Evelien Luts: “Kinderen zien nu vaker koppels van hetzelfde geslacht. Daardoor krijgen ze mee dat je verliefd kan worden op jongens, meisjes, of allebei. Tegelijk worden ze nu ook vaker geconfronteerd met de minder fraaie kant van de liefde. Soms zeggen jongeren tijdens onze vormingen heel beslist dat ze nooit willen trouwen, ‘omdat mama’s en papa’s dan alleen nog maar ruziemaken’. Net daarom geloof ik hard in het principe van ‘voorleven’. Leg niet alleen uit wat een relatie inhoudt, maar laat het ook zien.
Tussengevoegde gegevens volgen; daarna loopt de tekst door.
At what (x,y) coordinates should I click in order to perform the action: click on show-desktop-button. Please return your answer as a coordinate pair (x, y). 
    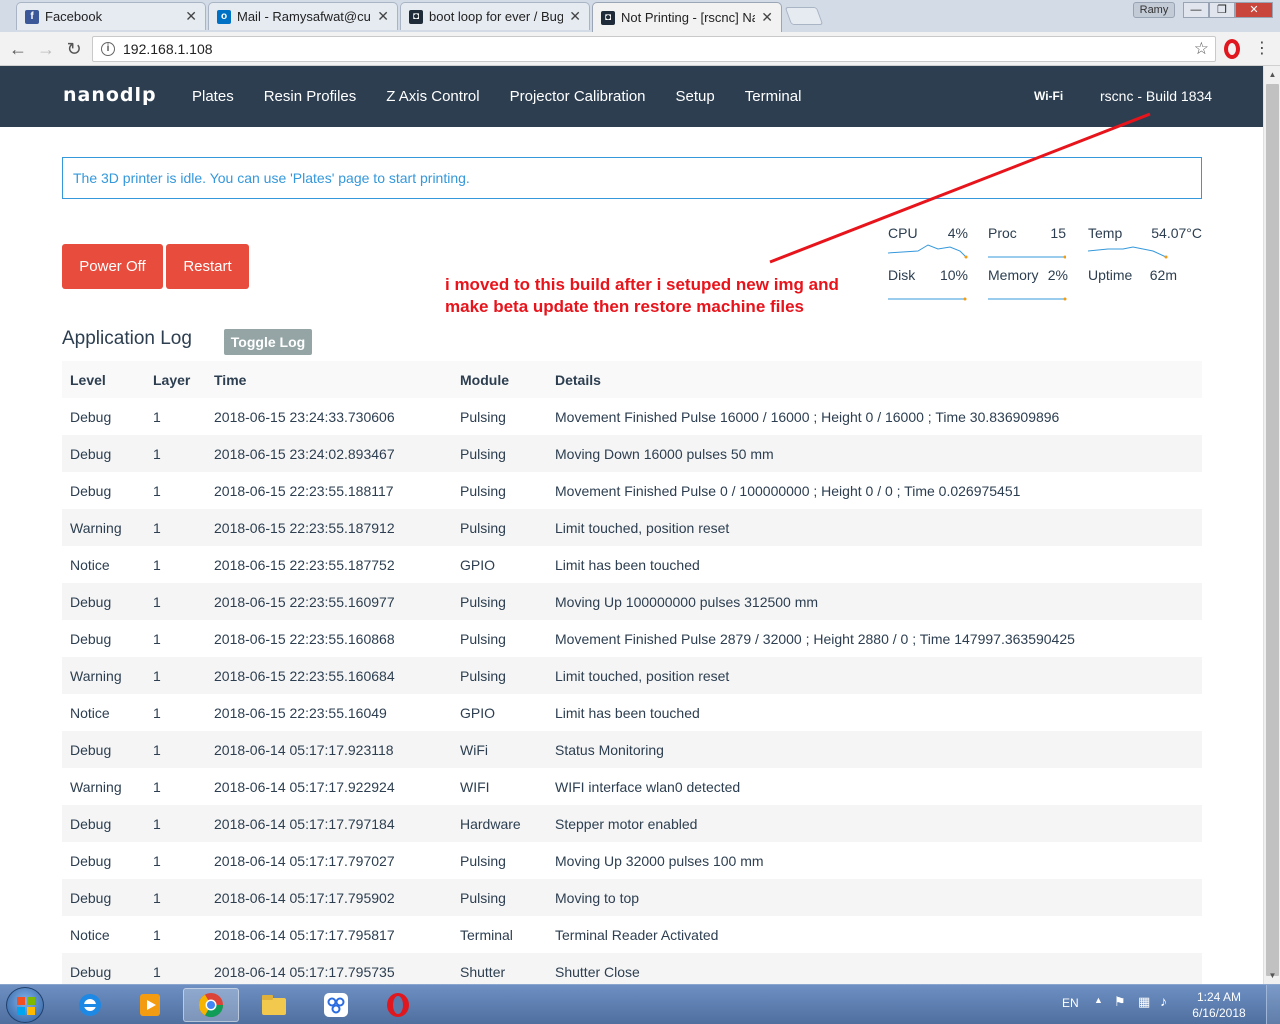
    Looking at the image, I should click on (1273, 1004).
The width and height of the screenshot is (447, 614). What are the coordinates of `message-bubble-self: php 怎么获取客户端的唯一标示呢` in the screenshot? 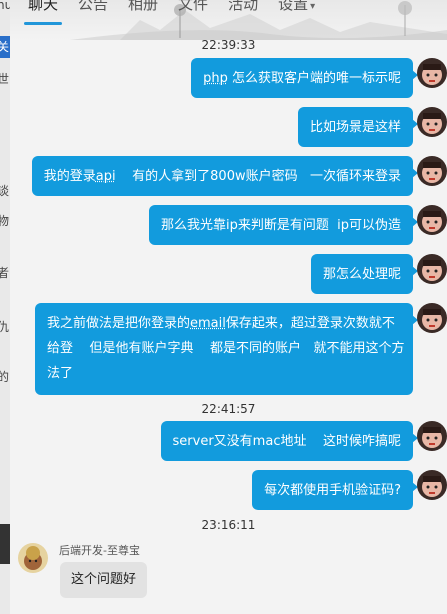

Met liefdevolle gebaren als een kus, knuffel of compliment tonen ouders hun kinderen hoe je uiting kan geven aan je gevoelens voor elkaar.”
Over kleuter-, kinder- en puberliefde
Kleuterverliefdheid
Evelien Luts: “Kleutertjes zijn verliefd op iedereen: op hun juf of meester, hun beste speelkameraadje of zelfs op hun hond of teddybeer. Leeftijd of geslacht speelt daarbij geen rol. Soms verkondigen kleuters zelfs vol trots dat ze later met jou willen trouwen. Daarmee willen ze in de eerste plaats tonen dat ze je heel graag zien. (lacht)”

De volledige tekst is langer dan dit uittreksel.